Looking at media rankings of companies–“Most Innovative,” “Fastest-Growing,” or other roundups of various firms–we aren’t often surprised.  Take the magazine Fast Company.  For this month’s issue, they’ve listed “The World’s 50 Most Innovative Companies.”  Dominating the Top 4 are the perennial occupants of the corporate Cool Kids’ Table: Apple, Facebook, Google, and Amazon.

Normally, we’d let a list like this slide by without comment.  But then, there’s company #12:  Southern New Hampshire University.

Now that’s interesting.  After all, it’s not often we’ve seen a non-profit educational institution mentioned in (almost) the same breath as some of high-tech’s corporate juggernauts.

Apparently, Fast Company singled-out non-profit SNHU because of President Paul LeBlanc’s aggressive strategy to grow the school’s online degree program.  Reporter Anya Kamenetz writes:

“SNHU was a modest school when Le­Blanc joined as president in 2003, recognized for its culinary arts, business, and justice programs. Its online program was, as LeBlanc puts it, “a sleepy operation on a nondescript corner of the main campus.
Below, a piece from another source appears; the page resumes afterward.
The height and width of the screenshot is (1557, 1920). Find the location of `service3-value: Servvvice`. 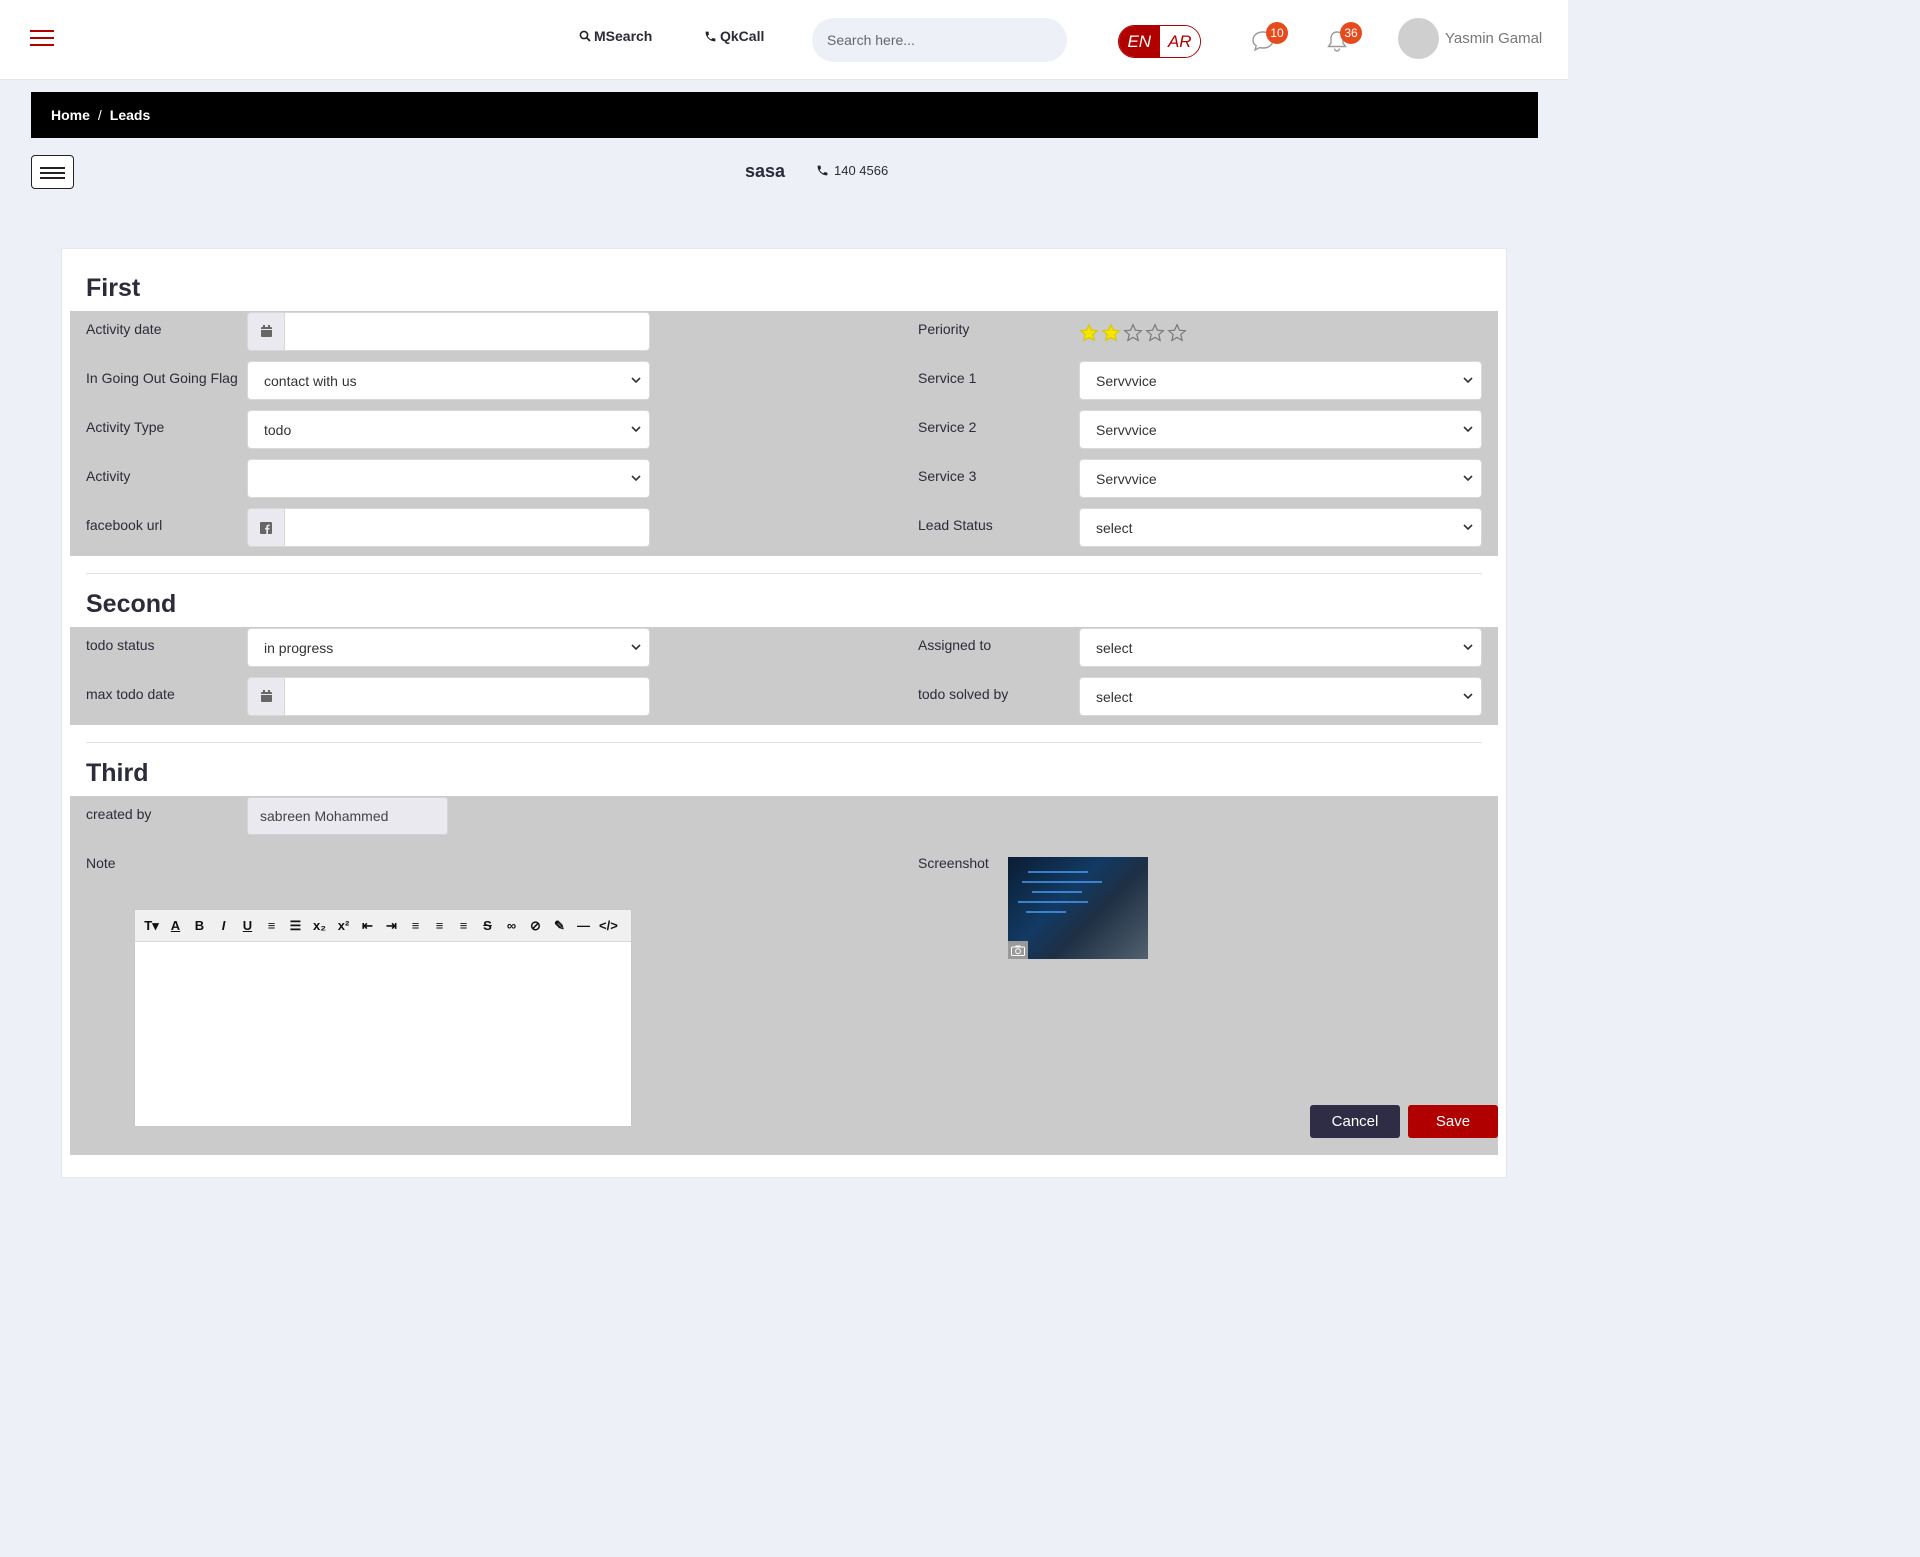

service3-value: Servvvice is located at coordinates (1126, 478).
I thought it was squandering an opportunity.”

That little operation has turned into SNHU’s Center for Online and Continuing Education (COCE), the largest online-degree provider in New England. Its 10,600 students are enrolled in 120 graduate and undergraduate programs and specialties, everything from a sustainability-focused MBA to a creative-writing BA. Fifty more programs will be launched this year, and the COCE recently tested TV ads in national markets such as Raleigh, North Carolina; Milwaukee; and Oklahoma City. LeBlanc hopes that by 2014 SNHU will boast the country’s biggest online not-for-profit education system.”
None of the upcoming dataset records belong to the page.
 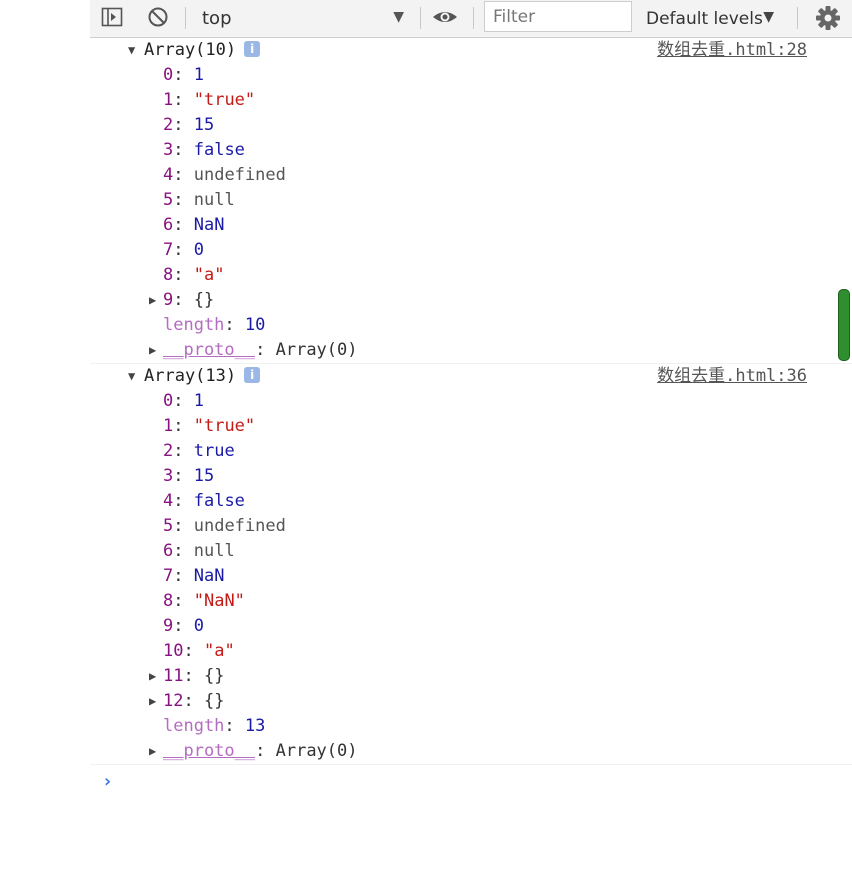 I want to click on length-row: length: 10, so click(x=471, y=326).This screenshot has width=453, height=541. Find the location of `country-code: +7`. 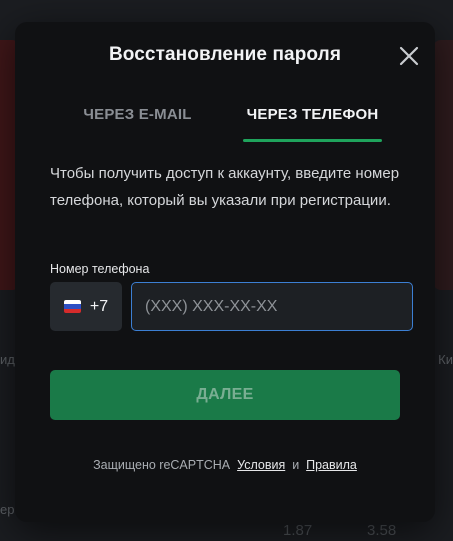

country-code: +7 is located at coordinates (99, 306).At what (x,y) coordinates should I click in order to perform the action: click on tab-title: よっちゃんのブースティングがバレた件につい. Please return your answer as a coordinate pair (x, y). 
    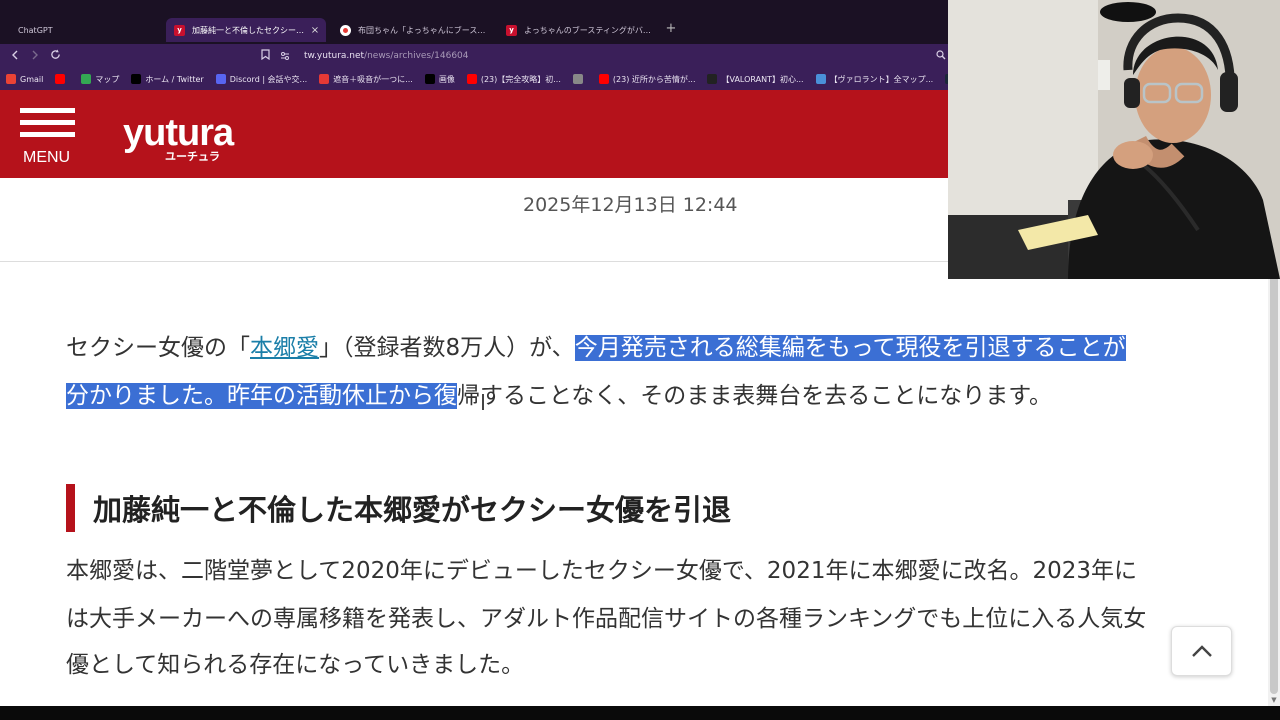
    Looking at the image, I should click on (591, 30).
And thanks to the heavy fire for-profit online degree programs are taking in Congress and the media, Kamenetz notes SNHU has plenty of room to expand into the realm of digital degrees.  The university’s also worked on more aggressive customer service for students.  And writes the changes are starting to pay off:

“COCE’s booming revenue, which is up to $74 million annually from $10 million…[since] 2007, helps subsidize the main campus. Like most not-for-profit colleges, SNHU runs at a loss, but doesn’t need to impose the double-digit annual tuition increases that are standard elsewhere.”
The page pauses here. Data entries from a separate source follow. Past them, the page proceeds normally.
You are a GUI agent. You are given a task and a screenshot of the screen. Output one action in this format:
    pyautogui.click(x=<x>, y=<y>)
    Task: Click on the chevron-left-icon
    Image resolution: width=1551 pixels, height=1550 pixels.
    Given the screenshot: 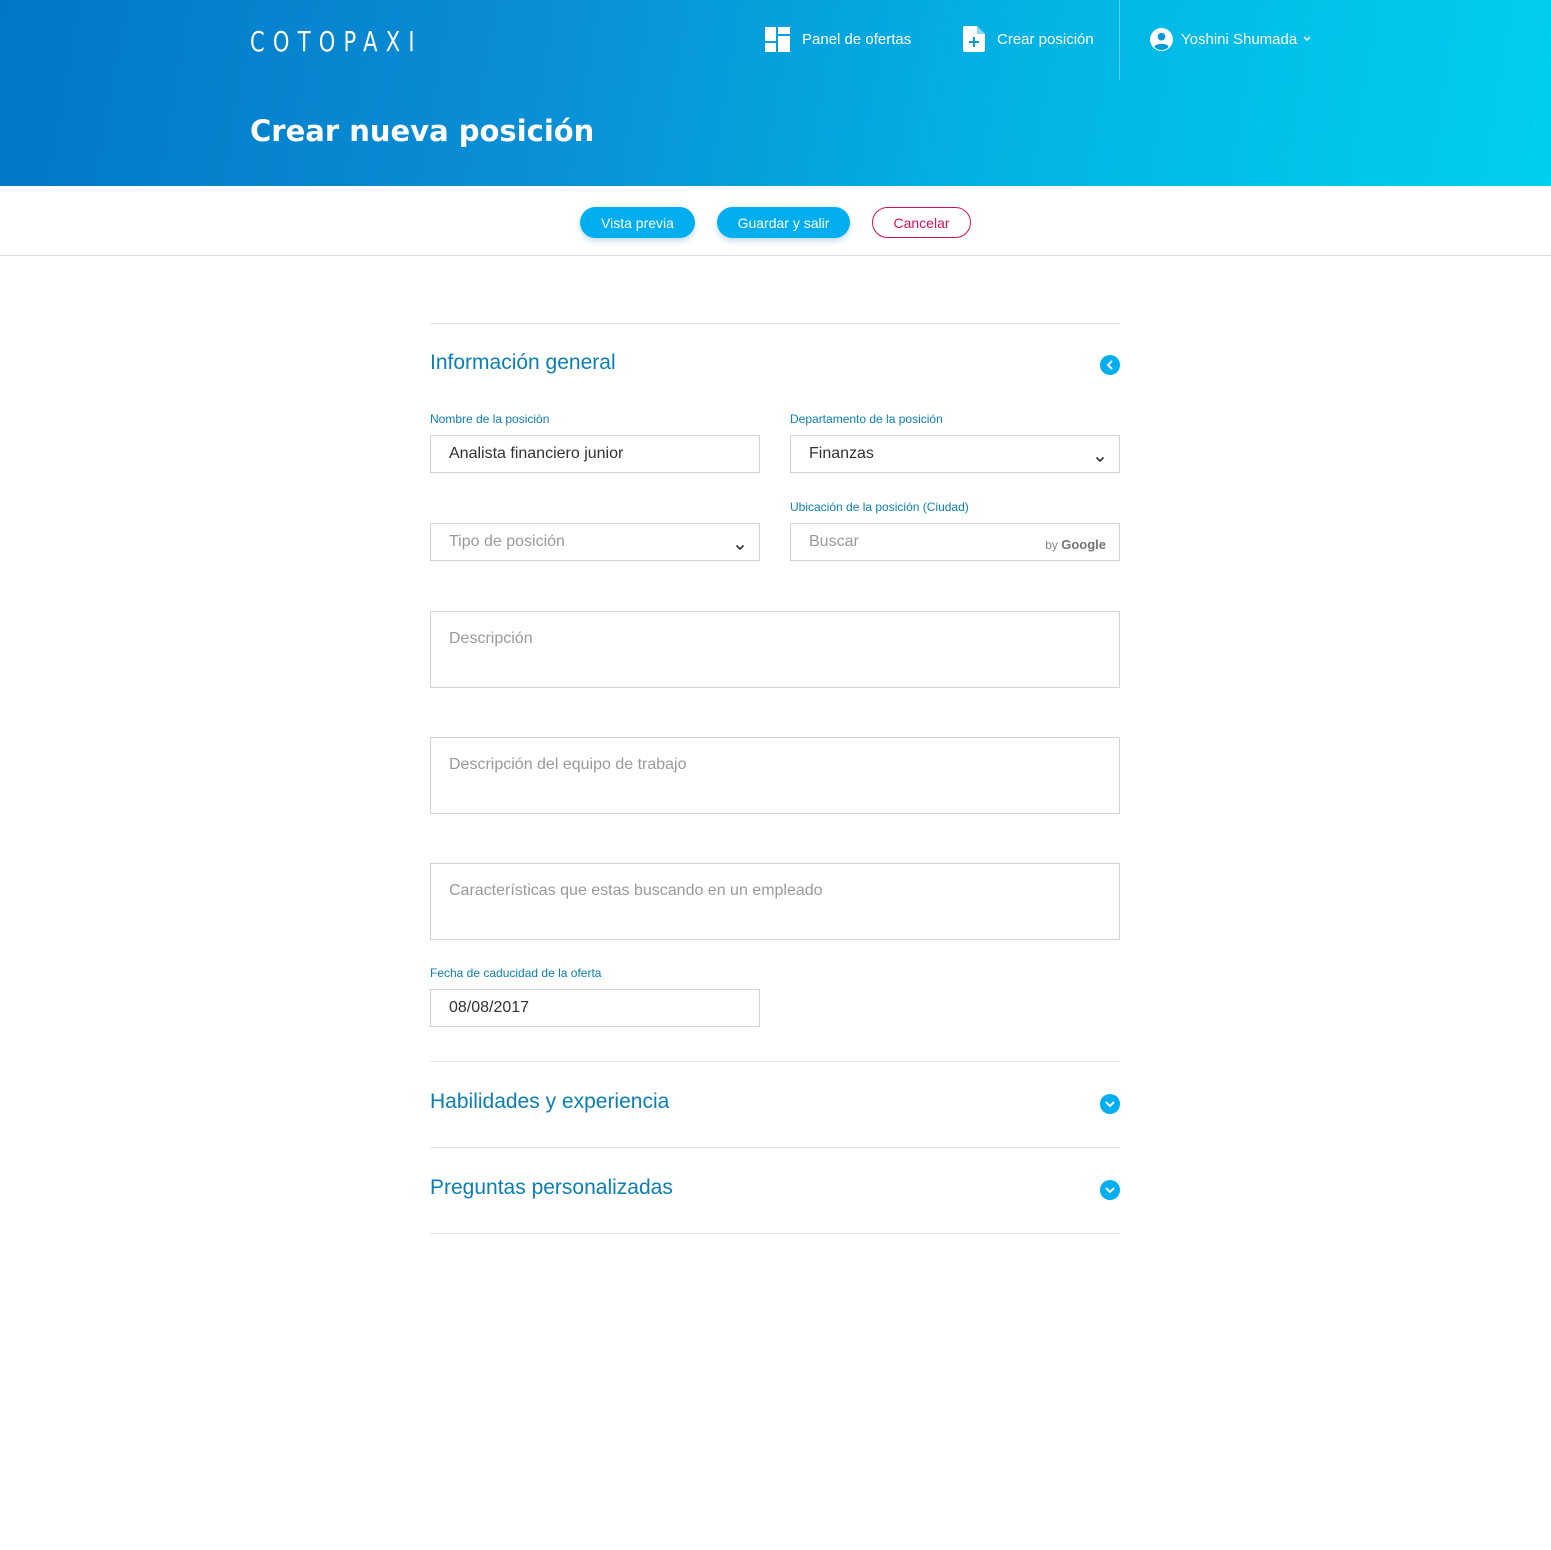 What is the action you would take?
    pyautogui.click(x=1110, y=365)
Despite the school’s overall success, Kamenetz writes that LeBlanc is pushing for a large-scale overhaul of SNHU’s business model.  One example is a new degree program set to debut in the fall:

“Based in part on free Creative Commons-licensed open educational resources that can be delivered on e-readers, the program will be self-paced and will give students access to multiple kinds of support: peers online, faculty experts, and people from their local communities…LeBlanc envisions making the learning materials available for free, much like MIT’s Open Courseware; students would pay only for faculty time if they need it and for competency-based assessments, including portfolio reviews, in order to get course credit.”